**Exercises**
A. Please reproduce the stretch of the Bigfoot recap from "Bigfoot and the" through "in angry pursuit.".
B. Render this sentence from the Bigfoot recap in Spanish: "The heroes take to the road again, a busted up Bigfoot hitched up behind Black Gold."
C. In the Bigfoot recap, what bears down on the heroes from behind after they are trapped in cement?

**Selection**
┄┄┄┄┄┄

July 30, 2012

Bigfoot and the Muscle Machines, chapters 7-9





Chapter 7

Barbarian comes to a stop at the edge of the pit, at the bottom of which lies a defeated Bigfoot, pierced all the way through by multiple spikes. The limo driver climbs down to retrieve the map, but all he gets is Yank's fist. The ensuing fight isn't exactly in Yank's favor as the limo driver has about a foot of hard muscle on the other man, so Sandra ends things by wedging the gas pedal of Barbarian and sending it racing through the woods, the limo driver in angry pursuit.

The heroes take to the road again, a busted up Bigfoot hitched up behind Black Gold. While everyone is distracted by some flirtatious games between Close McCall and Redder, a pair of cement trucks up ahead of them quickly dump their loads, trapping everyone in quick drying cement. Three massive steamrollers bear down on our heroes from behind, but our heroes manage to break free and rush off.

┄┄┄┄┄┄

**Available data**
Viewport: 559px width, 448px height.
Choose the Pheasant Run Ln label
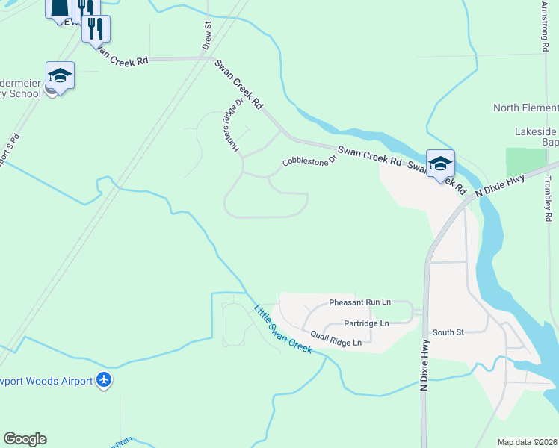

┄┄┄┄┄┄

**Answers given**
A.
Bigfoot and the Muscle Machines, chapters 7-9





Chapter 7

Barbarian comes to a stop at the edge of the pit, at the bottom of which lies a defeated Bigfoot, pierced all the way through by multiple spikes. The limo driver climbs down to retrieve the map, but all he gets is Yank's fist. The ensuing fight isn't exactly in Yank's favor as the limo driver has about a foot of hard muscle on the other man, so Sandra ends things by wedging the gas pedal of Barbarian and sending it racing through the woods, the limo driver in angry pursuit.

B. Los héroes vuelven a tomar la carretera, con un Bigfoot destrozado enganchado detrás de Black Gold.

C. Three massive steamrollers.